UN Urges All Sierra Leone Parties to Keep Promises on Child Soldiers

The United Nations Children's Fund (UNICEF) has called on all parties in Sierra Leone to keep their promises of not recruiting child soldiers, according to a UNICEF press release made available Thursday.

"We're very concerned right now about the threat to children," said Joanna Van Gerpen, head of UNICEF's office in Sierra Leone." The very high level of instability could lead us back into the vicious cycle where children are used as tools of war. This war is the business of adults--children shouldn't be forced to pay the price."

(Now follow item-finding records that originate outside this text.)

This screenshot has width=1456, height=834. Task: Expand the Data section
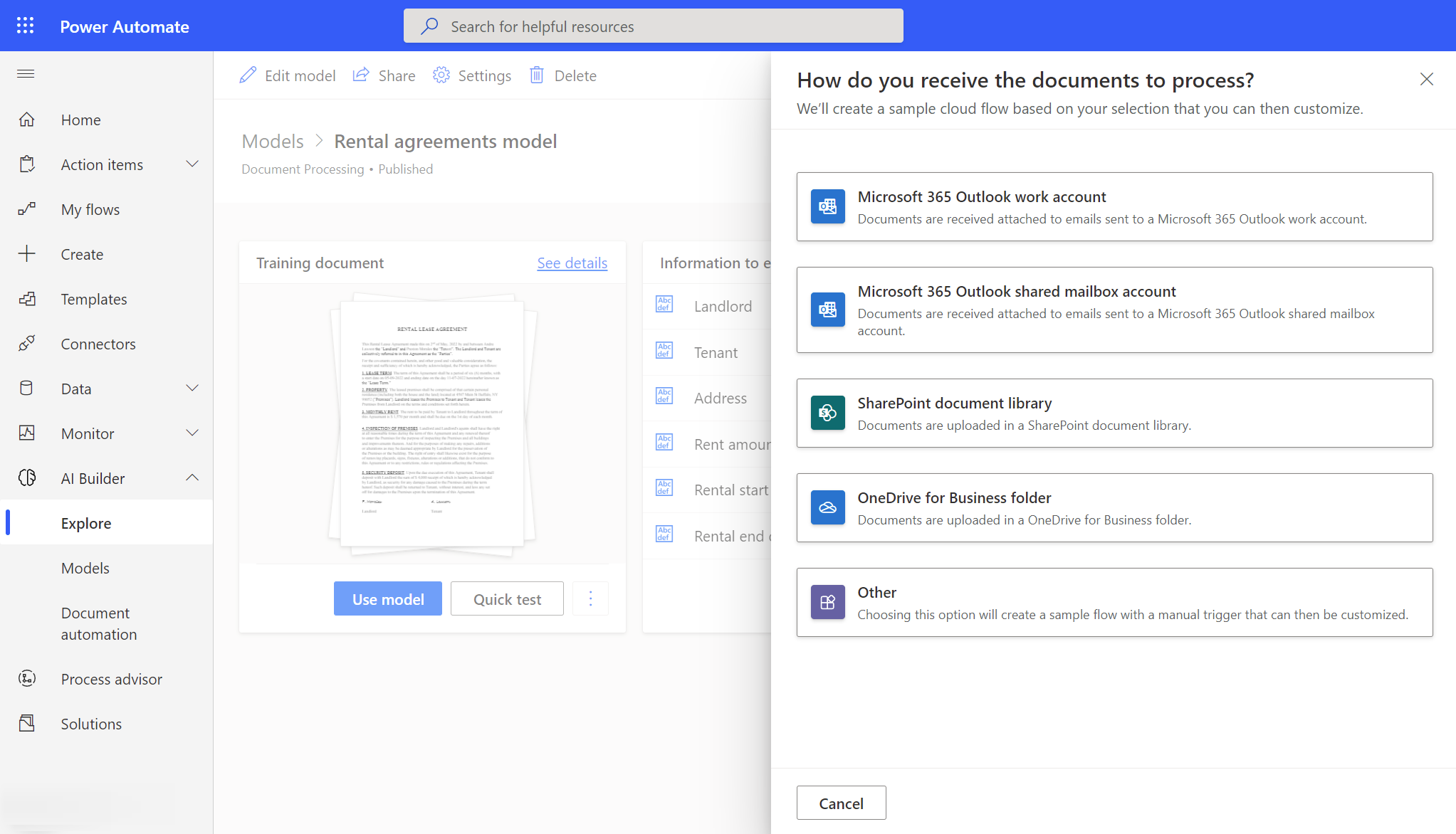click(192, 389)
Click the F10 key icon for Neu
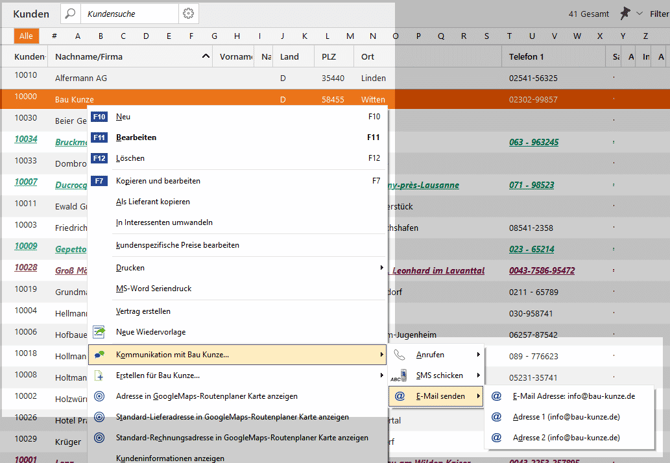Image resolution: width=670 pixels, height=463 pixels. (99, 117)
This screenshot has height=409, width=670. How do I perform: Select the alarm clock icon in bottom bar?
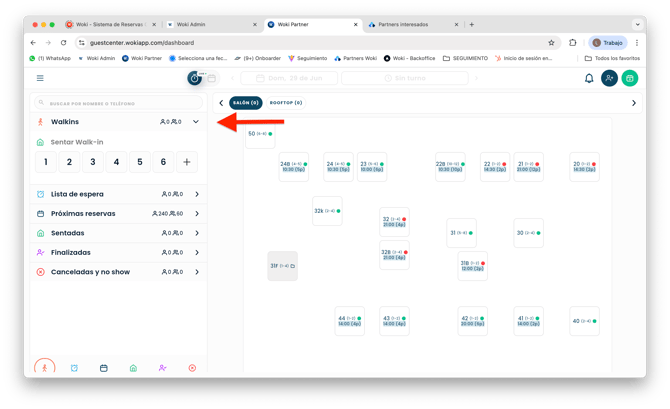[x=74, y=368]
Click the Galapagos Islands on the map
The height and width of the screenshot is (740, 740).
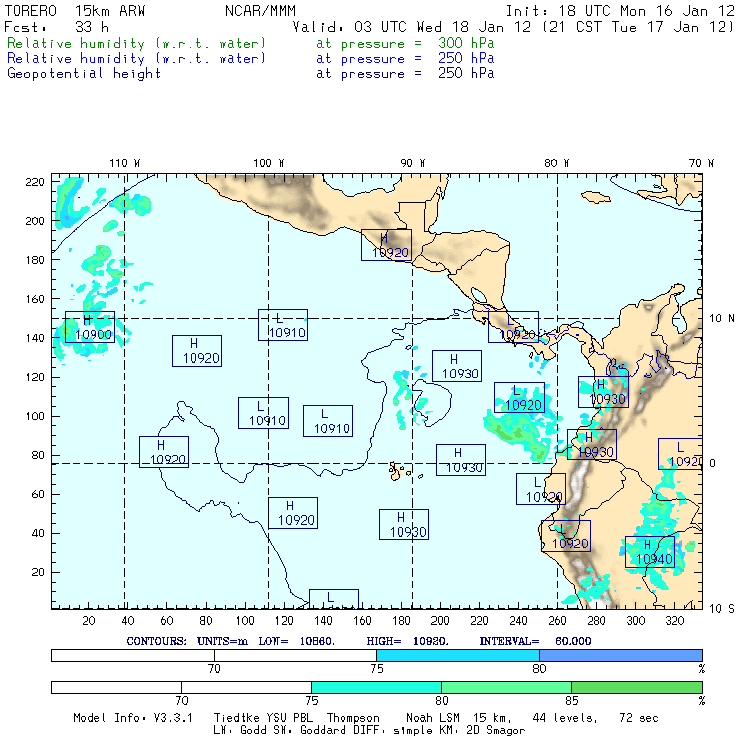399,471
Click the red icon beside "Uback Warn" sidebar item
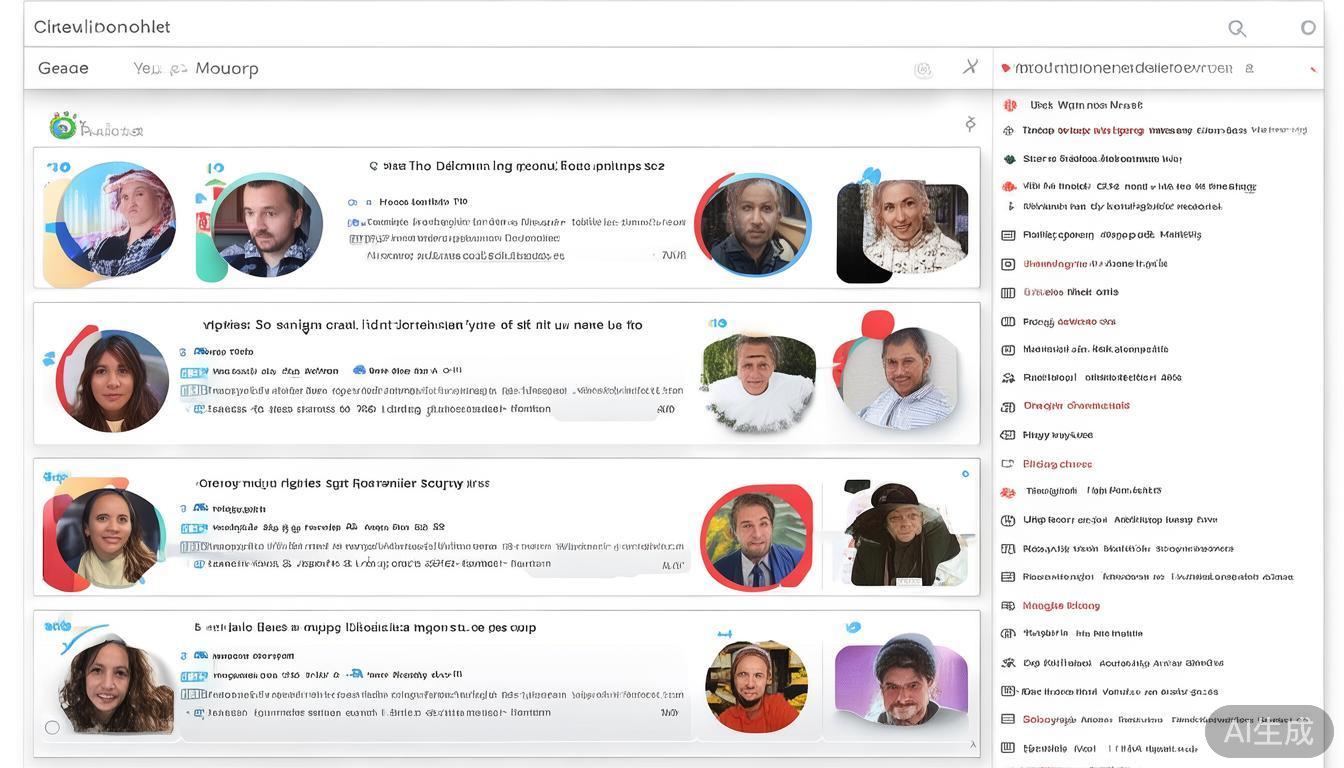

She said that the current crisis in the country could result in the renewed recruitment of child soldiers, a practice that most military leaders have repeatedly disavowed in the last two years.

UNICEF estimates that during Sierra Leone's nine-year civil war, some 5,000 children, mostly boys, were used as combatants. Thousands of other boys and girls were abducted and forced to become wood gatherers, cooks, sex slaves or porters for the military.

Sierra Leone was one of the first countries in the world to sign the Convention on the Rights of the Child. Van Gerpen said that nearly 1,700 former child combatants had been "demobilized" since the signing of the Lome peace accords last July and the commencement of the disarmament, demobilization and reintegration program.